**PROMPT:** In the listing below, lines with the string "using" are to be counted; the number is the entire reply.

######

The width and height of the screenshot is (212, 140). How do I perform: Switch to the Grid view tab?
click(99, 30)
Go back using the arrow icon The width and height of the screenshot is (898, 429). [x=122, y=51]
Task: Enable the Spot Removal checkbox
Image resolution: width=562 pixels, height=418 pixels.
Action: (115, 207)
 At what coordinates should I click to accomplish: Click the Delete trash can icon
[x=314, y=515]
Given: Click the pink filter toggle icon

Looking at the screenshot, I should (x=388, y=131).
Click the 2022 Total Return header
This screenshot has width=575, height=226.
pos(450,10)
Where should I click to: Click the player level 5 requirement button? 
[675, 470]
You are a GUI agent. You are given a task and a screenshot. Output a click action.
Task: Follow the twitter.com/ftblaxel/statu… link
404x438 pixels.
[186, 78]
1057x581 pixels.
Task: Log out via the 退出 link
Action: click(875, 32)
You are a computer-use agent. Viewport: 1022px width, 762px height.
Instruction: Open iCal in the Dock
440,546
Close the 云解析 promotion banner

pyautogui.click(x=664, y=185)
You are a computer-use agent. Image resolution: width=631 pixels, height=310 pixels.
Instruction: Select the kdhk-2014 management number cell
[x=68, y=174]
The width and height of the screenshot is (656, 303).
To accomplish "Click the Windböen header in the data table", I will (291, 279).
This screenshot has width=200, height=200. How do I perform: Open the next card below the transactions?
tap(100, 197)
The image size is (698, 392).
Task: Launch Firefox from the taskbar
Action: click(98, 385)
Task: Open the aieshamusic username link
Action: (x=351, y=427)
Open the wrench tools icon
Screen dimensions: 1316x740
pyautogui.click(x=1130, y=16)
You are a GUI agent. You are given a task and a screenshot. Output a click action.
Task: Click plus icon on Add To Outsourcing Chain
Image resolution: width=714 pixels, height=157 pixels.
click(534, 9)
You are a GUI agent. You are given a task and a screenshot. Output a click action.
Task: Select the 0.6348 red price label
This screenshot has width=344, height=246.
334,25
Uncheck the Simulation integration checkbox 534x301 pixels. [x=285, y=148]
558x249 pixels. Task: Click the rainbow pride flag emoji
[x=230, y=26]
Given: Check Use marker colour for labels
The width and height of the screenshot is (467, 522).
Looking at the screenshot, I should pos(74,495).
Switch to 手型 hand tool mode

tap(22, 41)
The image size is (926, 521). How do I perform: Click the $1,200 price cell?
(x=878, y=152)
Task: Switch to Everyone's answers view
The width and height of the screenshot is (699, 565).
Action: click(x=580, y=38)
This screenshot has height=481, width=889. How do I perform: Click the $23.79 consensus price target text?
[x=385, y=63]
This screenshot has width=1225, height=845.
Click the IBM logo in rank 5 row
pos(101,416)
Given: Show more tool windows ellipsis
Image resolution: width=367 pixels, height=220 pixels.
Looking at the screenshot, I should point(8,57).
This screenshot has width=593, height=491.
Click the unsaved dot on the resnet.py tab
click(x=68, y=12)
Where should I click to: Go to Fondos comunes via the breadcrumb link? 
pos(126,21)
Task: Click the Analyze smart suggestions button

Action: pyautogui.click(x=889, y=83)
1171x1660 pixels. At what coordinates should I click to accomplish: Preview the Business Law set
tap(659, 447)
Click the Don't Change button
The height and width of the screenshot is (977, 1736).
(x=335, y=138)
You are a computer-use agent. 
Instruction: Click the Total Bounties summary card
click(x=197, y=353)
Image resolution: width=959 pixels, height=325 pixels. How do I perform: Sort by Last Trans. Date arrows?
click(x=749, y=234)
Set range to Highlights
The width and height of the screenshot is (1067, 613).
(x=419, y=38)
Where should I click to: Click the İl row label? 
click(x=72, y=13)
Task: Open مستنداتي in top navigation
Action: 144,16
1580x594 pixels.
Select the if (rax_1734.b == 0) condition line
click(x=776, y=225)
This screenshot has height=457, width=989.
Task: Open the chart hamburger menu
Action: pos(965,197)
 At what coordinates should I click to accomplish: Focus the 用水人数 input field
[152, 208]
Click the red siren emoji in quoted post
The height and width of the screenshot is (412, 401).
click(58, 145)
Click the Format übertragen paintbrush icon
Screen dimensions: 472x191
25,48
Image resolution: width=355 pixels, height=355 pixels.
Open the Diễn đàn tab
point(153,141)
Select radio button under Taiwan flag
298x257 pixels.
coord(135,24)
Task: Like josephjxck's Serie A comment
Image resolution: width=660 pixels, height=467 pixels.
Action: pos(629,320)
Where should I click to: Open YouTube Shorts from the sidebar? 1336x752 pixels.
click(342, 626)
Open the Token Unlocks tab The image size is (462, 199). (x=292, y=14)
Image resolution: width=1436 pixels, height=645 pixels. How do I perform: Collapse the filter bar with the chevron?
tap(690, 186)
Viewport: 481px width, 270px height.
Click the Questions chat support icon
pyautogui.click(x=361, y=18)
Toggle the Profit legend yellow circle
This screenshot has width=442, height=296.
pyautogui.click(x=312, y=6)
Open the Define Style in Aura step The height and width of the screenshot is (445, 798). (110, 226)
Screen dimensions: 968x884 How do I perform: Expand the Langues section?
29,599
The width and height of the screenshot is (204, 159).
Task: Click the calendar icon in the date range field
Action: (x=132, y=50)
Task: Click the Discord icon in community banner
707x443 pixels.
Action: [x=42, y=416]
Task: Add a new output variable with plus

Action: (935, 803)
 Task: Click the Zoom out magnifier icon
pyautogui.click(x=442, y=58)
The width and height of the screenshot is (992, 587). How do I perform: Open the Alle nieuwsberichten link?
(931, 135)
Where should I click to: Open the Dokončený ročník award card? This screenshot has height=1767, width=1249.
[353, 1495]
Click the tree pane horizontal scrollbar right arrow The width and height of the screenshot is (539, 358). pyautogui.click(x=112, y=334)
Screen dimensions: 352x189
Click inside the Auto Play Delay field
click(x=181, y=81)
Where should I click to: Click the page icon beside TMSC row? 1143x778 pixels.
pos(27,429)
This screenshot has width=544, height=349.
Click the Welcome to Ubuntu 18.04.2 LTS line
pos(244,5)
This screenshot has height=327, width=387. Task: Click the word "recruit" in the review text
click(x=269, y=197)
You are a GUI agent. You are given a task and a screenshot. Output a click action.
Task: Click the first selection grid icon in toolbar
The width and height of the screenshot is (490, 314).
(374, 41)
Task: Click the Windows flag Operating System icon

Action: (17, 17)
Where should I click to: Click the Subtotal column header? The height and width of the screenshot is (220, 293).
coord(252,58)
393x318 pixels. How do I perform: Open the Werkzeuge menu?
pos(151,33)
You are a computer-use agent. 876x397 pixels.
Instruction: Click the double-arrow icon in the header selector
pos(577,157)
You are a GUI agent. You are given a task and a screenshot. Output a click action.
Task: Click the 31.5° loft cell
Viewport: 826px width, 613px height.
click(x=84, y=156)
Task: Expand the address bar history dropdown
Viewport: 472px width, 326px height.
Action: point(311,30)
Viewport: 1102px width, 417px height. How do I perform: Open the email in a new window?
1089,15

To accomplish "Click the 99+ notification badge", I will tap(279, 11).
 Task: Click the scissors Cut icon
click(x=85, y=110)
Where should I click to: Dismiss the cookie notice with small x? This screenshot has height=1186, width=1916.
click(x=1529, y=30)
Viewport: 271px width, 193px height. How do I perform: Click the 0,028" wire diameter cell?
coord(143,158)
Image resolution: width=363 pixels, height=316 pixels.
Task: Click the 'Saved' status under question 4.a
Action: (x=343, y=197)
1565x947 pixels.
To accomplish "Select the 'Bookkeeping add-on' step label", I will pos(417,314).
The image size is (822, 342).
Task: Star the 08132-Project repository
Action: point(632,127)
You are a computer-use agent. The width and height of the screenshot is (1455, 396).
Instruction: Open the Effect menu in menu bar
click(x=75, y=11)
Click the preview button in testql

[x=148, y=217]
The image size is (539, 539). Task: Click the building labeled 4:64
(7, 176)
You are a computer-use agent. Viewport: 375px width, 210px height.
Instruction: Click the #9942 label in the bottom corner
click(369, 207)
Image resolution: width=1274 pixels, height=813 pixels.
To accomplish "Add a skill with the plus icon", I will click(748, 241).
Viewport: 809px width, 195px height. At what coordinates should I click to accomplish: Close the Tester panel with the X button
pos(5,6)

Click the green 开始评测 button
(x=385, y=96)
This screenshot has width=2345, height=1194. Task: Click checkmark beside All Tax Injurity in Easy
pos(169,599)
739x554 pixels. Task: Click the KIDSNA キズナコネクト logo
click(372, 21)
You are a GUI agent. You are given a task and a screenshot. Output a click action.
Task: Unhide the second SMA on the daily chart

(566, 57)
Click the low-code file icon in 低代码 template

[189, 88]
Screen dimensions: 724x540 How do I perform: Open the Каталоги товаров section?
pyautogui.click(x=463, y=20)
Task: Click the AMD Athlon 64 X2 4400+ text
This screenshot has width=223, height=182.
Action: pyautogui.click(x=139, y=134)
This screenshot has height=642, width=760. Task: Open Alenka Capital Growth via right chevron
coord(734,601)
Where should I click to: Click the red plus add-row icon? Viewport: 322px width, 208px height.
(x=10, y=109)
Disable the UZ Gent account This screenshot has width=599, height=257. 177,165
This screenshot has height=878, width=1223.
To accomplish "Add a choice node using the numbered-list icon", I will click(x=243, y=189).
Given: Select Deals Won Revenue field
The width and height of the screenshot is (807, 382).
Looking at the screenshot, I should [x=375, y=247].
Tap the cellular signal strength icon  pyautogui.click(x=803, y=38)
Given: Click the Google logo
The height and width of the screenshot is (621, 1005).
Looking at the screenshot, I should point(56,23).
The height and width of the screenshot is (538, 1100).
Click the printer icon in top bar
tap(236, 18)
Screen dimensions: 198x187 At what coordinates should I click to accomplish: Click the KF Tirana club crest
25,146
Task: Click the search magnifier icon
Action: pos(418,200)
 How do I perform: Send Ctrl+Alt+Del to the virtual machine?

######

**SOLUTION:** 2